Adobe Lightroom / Photoshop / Photoshop Elements:
Adobe Photoshop and Lightroom share the same version of Adobe Camera RAW (ACR) so results will be identical. Only the interface is different and I much prefer the Lightroom version. Older versions of Photoshop / Elements / Lightroom can only use earlier versions of ACR not the latest version. It’s Adobe’s way of telling you to upgrade. : More)
Adobe Photoshop Elements also uses ACR but has some features missing.
From ACR 6 / Lightroom 3 on Adobe have completely redone the RAW processing module that is Adobe Camera RAW. Earlier versions of ACR were great with Nikon files but not even close to the best with Canon files. Most “updates” to RAW processing modules really only amount to adding support to new cameras, so a complete rebuild is very unusual and wow does it make a difference. During the beta testing stage Adobe initially released a version of Lightroom 3 with only the colour noise reduction enabled. They felt that the improvement they’d made here was the most significant, and they were right. Colour or “chroma” noise produces random coloured patches which are far more noticeable than “luminance” or grain like noise. Lightroom rarely needs any extra color noise reduction. It is superb.

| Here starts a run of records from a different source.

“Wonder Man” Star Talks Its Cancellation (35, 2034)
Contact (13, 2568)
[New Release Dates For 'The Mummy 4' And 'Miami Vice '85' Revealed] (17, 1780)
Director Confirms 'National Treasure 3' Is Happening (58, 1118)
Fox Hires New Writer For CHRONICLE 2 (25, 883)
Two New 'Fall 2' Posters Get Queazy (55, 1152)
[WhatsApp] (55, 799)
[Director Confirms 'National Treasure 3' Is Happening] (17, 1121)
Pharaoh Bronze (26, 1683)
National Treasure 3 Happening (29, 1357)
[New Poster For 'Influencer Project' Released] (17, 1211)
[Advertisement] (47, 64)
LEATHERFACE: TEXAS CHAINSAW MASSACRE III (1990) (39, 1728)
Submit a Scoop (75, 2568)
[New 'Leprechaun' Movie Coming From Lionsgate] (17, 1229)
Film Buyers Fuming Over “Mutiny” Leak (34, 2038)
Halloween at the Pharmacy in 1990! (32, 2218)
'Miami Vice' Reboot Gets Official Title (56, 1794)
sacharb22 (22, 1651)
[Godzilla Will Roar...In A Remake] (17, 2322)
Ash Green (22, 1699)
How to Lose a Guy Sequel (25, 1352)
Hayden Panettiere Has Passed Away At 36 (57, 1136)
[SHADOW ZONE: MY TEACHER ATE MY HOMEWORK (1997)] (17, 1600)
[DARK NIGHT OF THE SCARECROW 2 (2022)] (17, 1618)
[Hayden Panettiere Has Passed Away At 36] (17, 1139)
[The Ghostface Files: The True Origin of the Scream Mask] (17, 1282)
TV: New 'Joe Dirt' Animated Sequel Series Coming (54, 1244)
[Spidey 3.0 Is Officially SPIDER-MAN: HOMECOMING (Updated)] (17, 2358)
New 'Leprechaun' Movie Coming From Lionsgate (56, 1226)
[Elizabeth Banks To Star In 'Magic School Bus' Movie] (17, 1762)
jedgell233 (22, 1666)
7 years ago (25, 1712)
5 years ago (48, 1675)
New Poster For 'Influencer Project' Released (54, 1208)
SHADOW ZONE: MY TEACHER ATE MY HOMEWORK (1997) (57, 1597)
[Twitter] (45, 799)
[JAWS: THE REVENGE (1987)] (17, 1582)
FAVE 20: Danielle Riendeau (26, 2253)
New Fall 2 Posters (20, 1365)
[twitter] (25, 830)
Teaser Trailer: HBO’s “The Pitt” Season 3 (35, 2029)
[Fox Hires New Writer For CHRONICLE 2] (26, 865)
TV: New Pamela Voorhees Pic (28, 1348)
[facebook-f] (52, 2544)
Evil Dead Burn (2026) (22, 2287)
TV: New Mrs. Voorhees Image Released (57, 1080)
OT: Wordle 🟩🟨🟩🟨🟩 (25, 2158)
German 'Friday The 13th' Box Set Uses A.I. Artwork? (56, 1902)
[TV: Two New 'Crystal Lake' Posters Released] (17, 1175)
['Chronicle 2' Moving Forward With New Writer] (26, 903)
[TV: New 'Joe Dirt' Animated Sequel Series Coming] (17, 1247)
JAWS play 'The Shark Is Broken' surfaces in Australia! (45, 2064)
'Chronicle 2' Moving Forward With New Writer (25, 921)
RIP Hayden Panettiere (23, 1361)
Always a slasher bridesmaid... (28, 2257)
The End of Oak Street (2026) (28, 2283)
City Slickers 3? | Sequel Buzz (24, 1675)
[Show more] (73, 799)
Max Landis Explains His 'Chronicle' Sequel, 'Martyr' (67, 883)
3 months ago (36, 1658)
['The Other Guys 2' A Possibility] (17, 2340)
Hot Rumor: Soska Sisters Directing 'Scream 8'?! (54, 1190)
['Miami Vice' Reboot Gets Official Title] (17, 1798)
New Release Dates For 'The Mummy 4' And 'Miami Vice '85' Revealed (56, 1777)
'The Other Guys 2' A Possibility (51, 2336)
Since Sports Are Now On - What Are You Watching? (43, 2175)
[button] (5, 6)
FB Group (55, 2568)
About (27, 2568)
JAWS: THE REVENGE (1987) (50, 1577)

Although Canon’s DPP has gradually been improved, Lightroom or Photoshop are the best choices for Canon EOS 20D or 30D RAW files, and it’s a real walkover, with Lightroom from v3 on being best at all ISO’s tested. By the way noise reduction is disabled by default so you do have to turn it on when you need it.
Canon Digital Photo Professional :
Canon are unusual in that the free software that comes with every Canon DSLR is actually very good - Are you listening Nikon?
DPP does a good job, and as v3 has been constantly updated, so it has got better and better. It now features proper noise reduction controls, and at last has a trimming and straightening tool. It even corrects optical distortion and vignetting with many Canon lenses. The main criticism is that it’s slow to use, but even that has improved over the last couple of years. Results with Canon 20D / 30D files are excellent at low ISOs - at 100 and 200 ISO results are excellent with less detail than Lightroom but a lovely smoothness to them. However at even 400 ISO, they’re just not as good as those from Lightroom. You do have to buy Lightroom though, whereas you already own DPP. Make sure you have the latest version of DPP and if you didn’t even take it out of the box, give it a try. It’s the best manufacturer’s package around.
Capture One 5 :
Still a great program, which is why Capture One 4 has been my main choice for Canon EOS 20D, 30D, 40D and 5D files over the last few years. While results from Capture One 5 are good, the others are all now better. This is a great package in many ways but no longer the best for 20Ds or 30Ds. At 100 ISO all the packages produce superb results, but as you increase sensitivity Capture One now falls way behind. Even at 400 ISO Capture One now comes last, with more noise and less crisp results. At higher ISOs - 800 and higher - it’s no contest. All of the others are better. I think this result probably bears out my theory that most RAW software updates only add camera support. Older cameras like the 20D and 30D benefit even more than the others from Adobe’s ground up rebuild leaving previous winners like Capture One well behind.
DxO Optics Pro 6 :
DxO Optics Pro is a really clever piece of software, which includes optical corrections for the Canon 40D with some Canon lenses and some independent ones. Click here to check if your lens is listed. It also auto corrects difficult lighting and has excellent RAW processing and among the best noise reduction around, but DxO has a few quirks - It has a unique interface which is almost as hard to learn as Lightroom, but it does less, and although it’s not that easy to get to grips with and it has lots of complex controls, you get the feeling that it’s meant to be left on full auto most of the time. DxO Optics Pro has a different approach to almost everything, so it’s one you’ll either love or hate. However, the noise reduction is among the best, especially for portraits - it needs turned down for everything else, but is still excellent. If you shoot architecture, DxO Optics Pro is definitely worth considering. Although Lightroom 3 and DPP also have profiles for optical corrections, there aren’t many and I haven’t found Lightroom’s as accurate as those with DxO Optics Pro and using the optical corrections in DPP works well but loses more sharpness than with DxO, So if squares staying square is vital for you, DxO could be your best choice.
First Choice : Adobe Photoshop Lightroom / Photoshop
Second Choice : Canon Digital Photo Professional
Why : Lightroom is unbeatable with the all the Canon digital SLRs I’ve tested so far especially with the Canon 20D and 30D, and, provided you stick with it through the horrible “Library” section and actually manage to import your pictures, this is an amazing package which quite simply is the best option for the Canon 30D at any ISO.